About this exercise –
The lines from the one containing "Click the Add Identifier button" through the last one in the data: please copy those exactly, and only those, without the pictures.

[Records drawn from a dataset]
○ ○ ○ ○
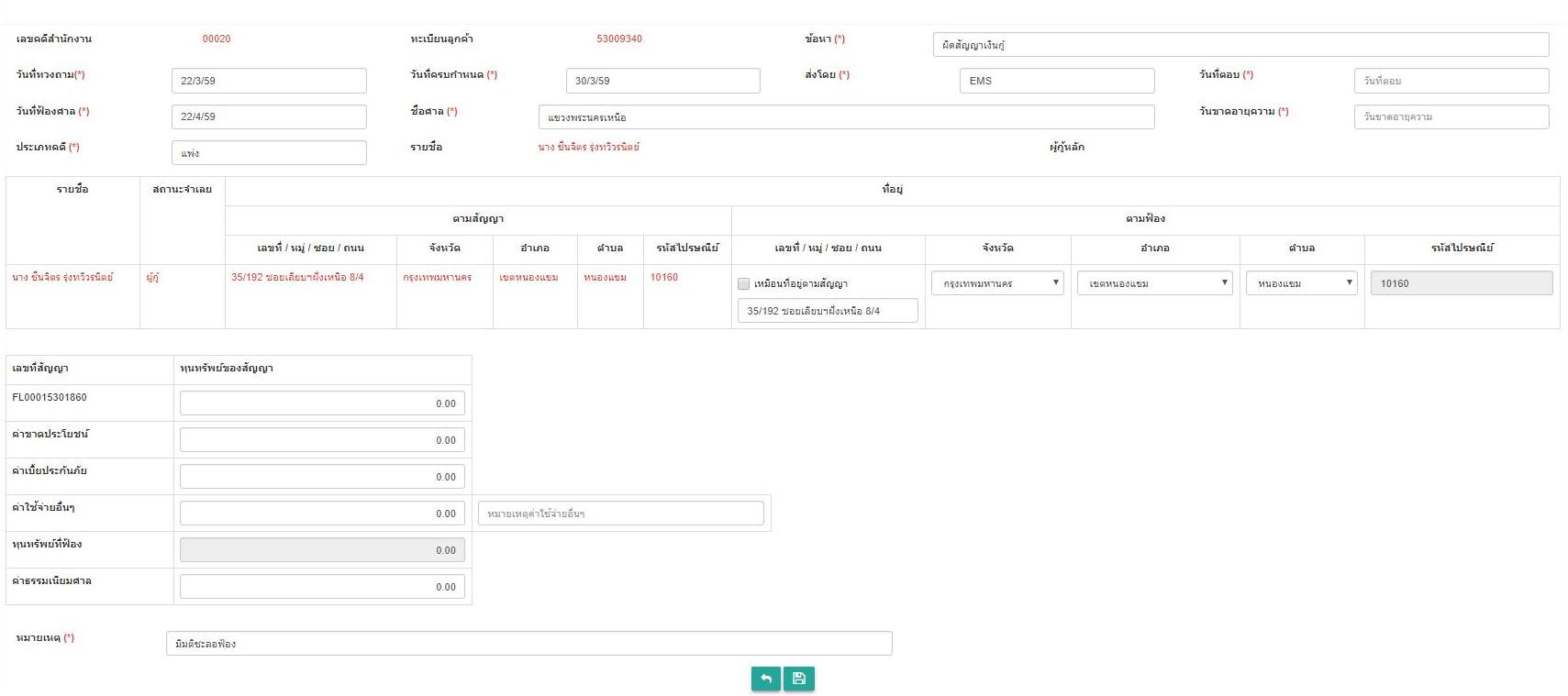This screenshot has width=1568, height=696.
Task: Tick the เหมือนที่อยู่ตามสัญญา checkbox
Action: pyautogui.click(x=744, y=284)
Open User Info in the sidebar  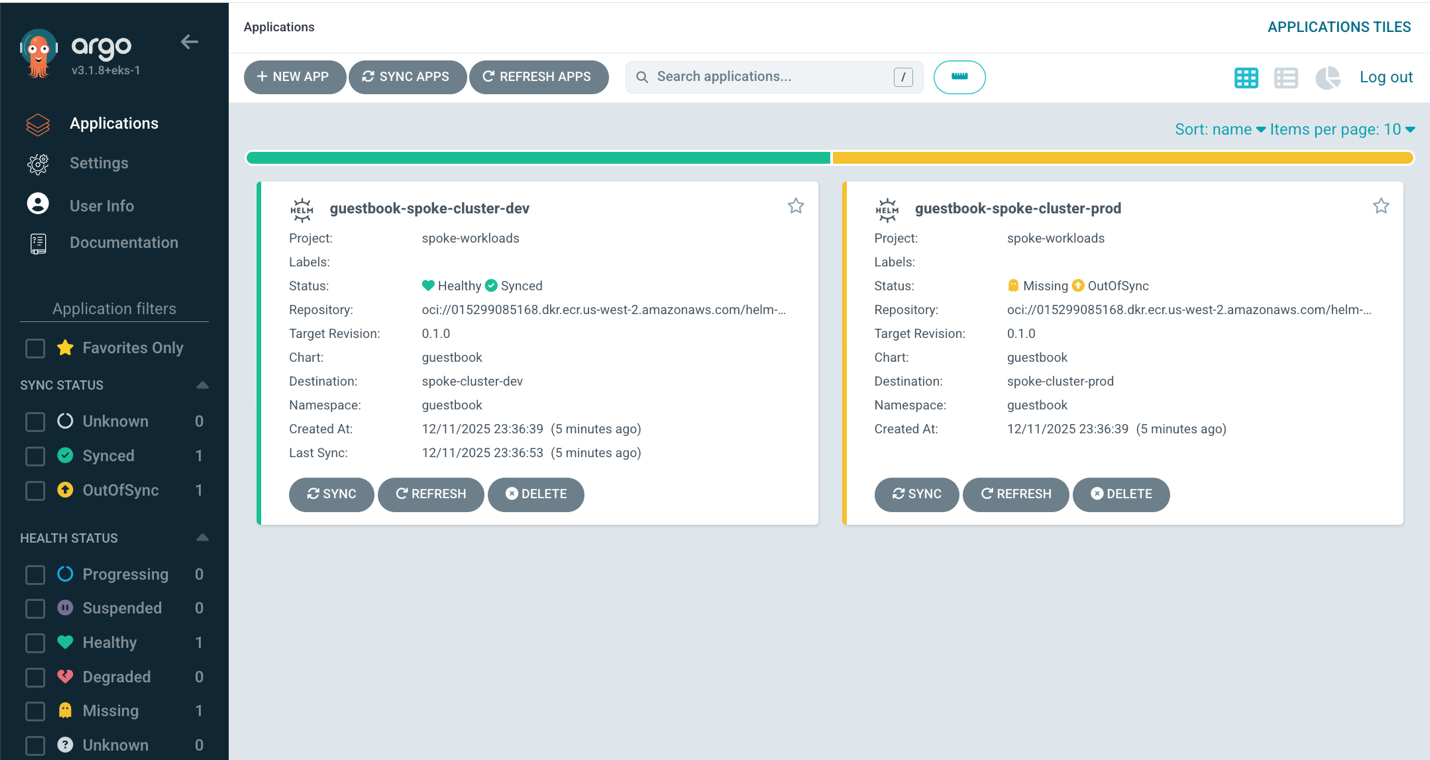click(x=101, y=205)
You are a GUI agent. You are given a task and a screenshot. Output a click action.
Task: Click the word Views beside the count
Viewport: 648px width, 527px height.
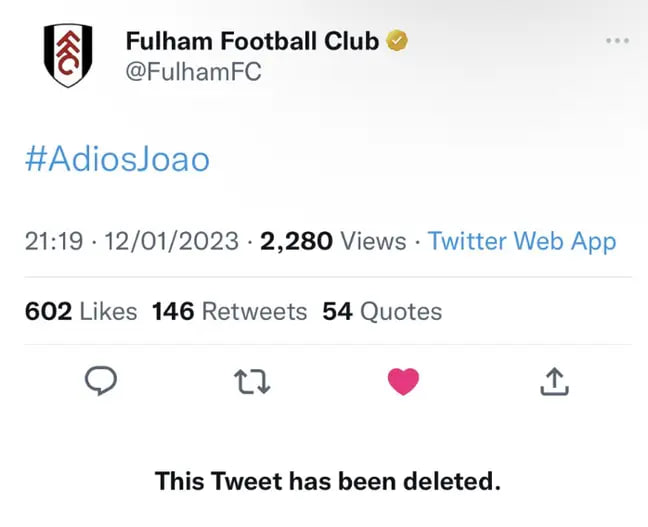(x=374, y=241)
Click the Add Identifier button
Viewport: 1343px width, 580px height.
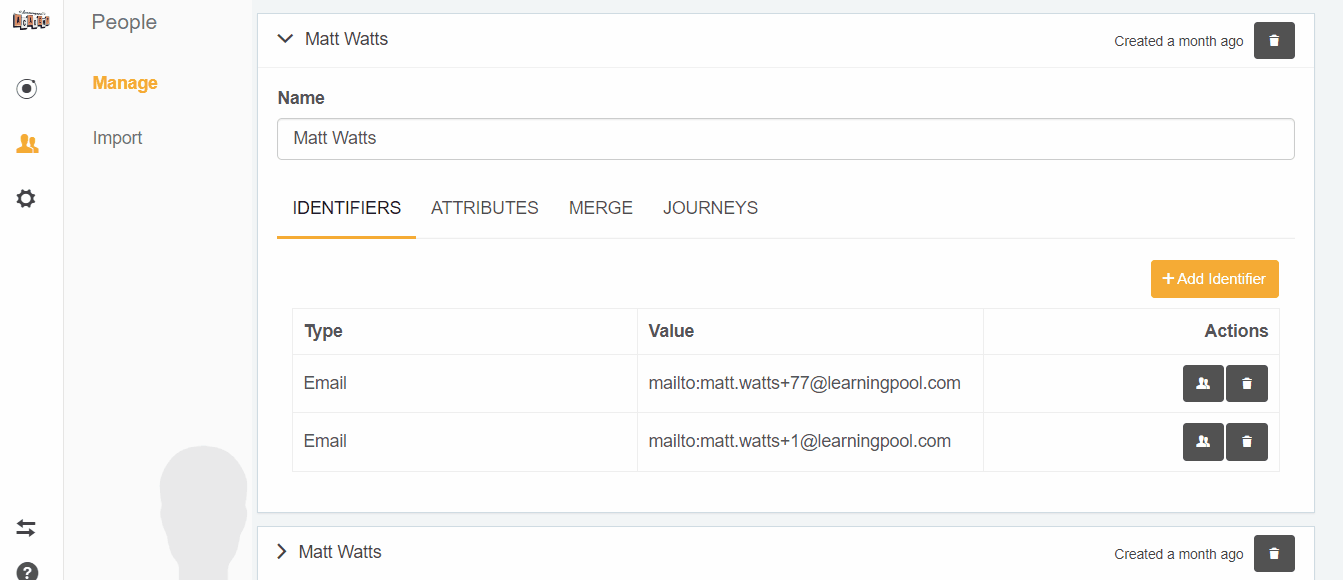[1214, 279]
○ ○ ○ ○
Result –
Click the Add Identifier button
Viewport: 1343px width, 580px height.
[1214, 279]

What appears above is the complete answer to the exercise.